Decía Nicolás Gómez Dávila, en sus Escolios a un texto implícito, que: El que no se mueve entre obras de arte como entre animales peligrosos no sabe entre qué se mueve. Y este comentario lapidario y violento calza con lo que suele producir Ramsés Ruiz en sus exposiciones, sean individuales o colectivas. Hay un inminente peligro en cada pieza escultórica, una permanente alerta de cautela y prudencia dado que merodearla y contemplarla supone un riesgo: ser transportados a una realidad nada ordinaria, quedar como presa de una feroz belleza y, ya se ha dicho, de marchar hacia un mutismo abrupto.

Con El Absoluto tiene piernas, Ramsés Ruiz vuelve a la carga de una escultura netamente figurativa y propensa al enigma, a lo metafísico. Su agudo sentido del tacto ha encontrado la forma de narrar algo que se escapa a las palabras, que las hace palidecer. De dónde viene, por qué ha decidido reposar sobre una bola de helado esa figura infantil. De quién se esconde, por qué ha velado su rostro y torso con una humilde frazada.
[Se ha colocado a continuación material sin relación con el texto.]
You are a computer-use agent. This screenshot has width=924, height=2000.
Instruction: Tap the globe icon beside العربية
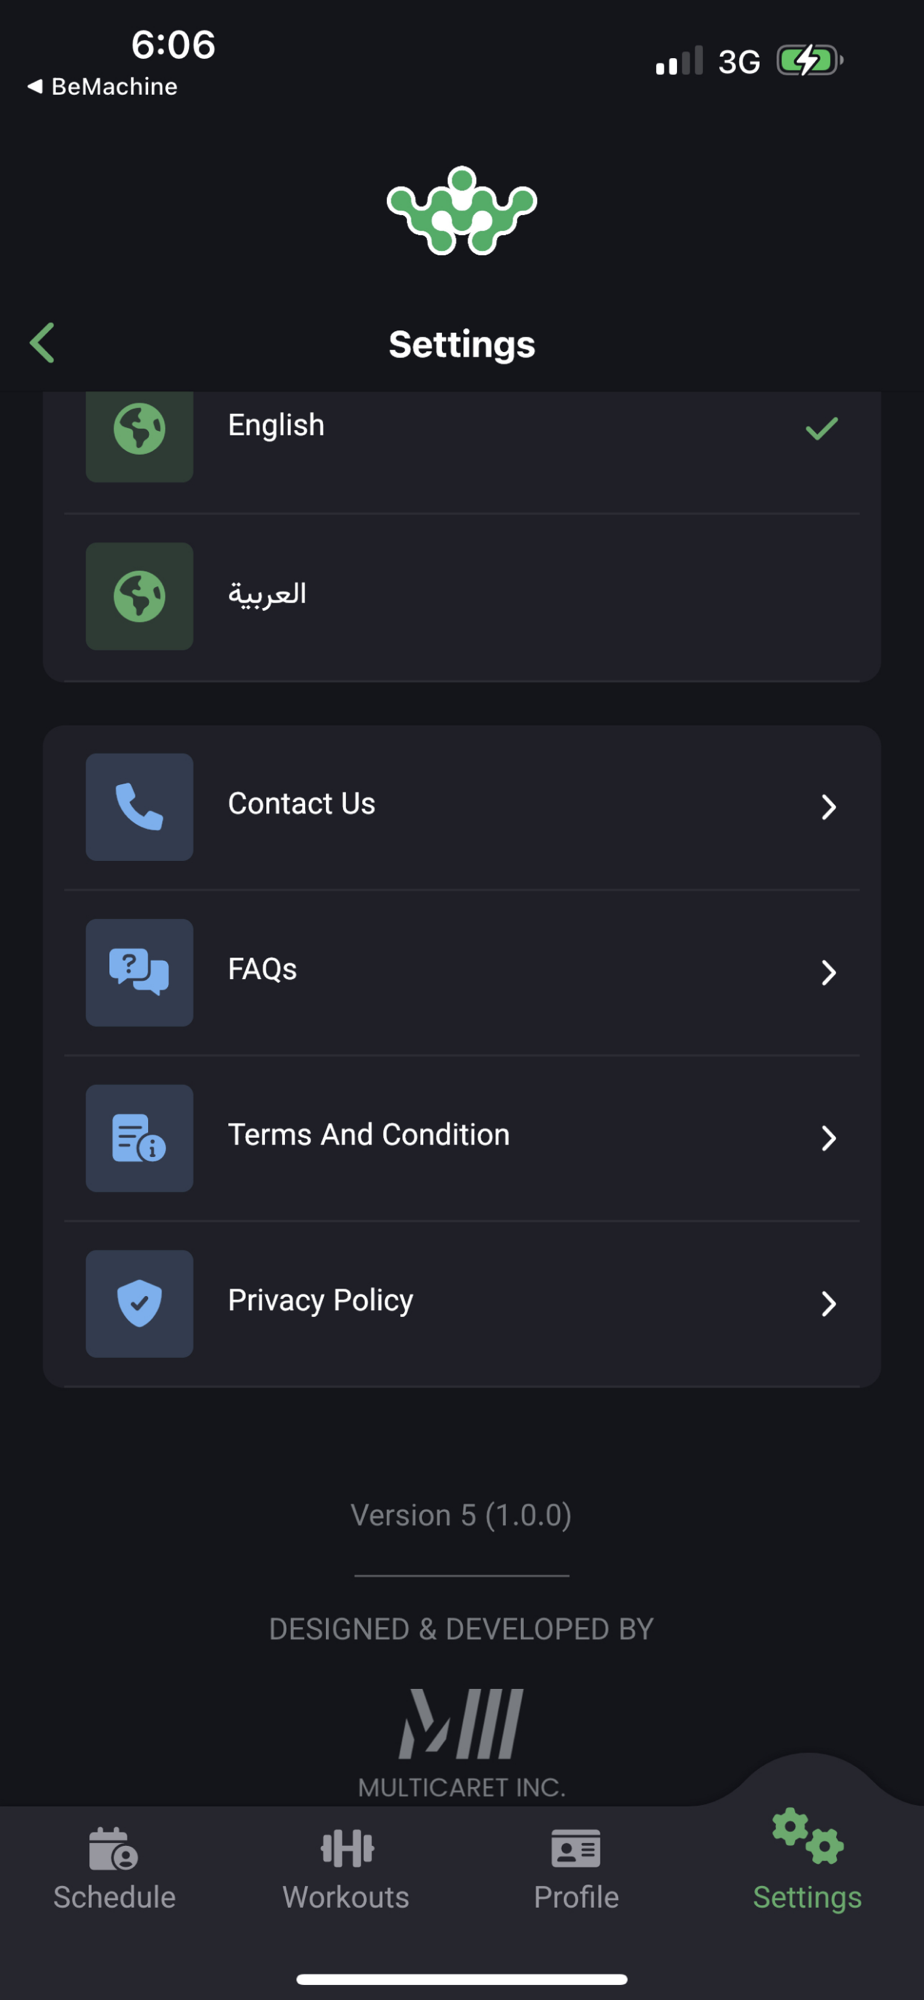coord(139,596)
Esas y otras preguntas brotan al dar cara a El Absoluto tiene piernas. Conmueve y conmociona esta pequeña pieza a todo el que la observa con ojos de inocencia, de espera ante el relato de una odisea diaria. Y dan ganas de tocarla, de pasar las yemas de los dedos por sus cuidadas superficies, pero como ya se advirtió, se corre el riesgo de ser llevados a las cimas del silencio.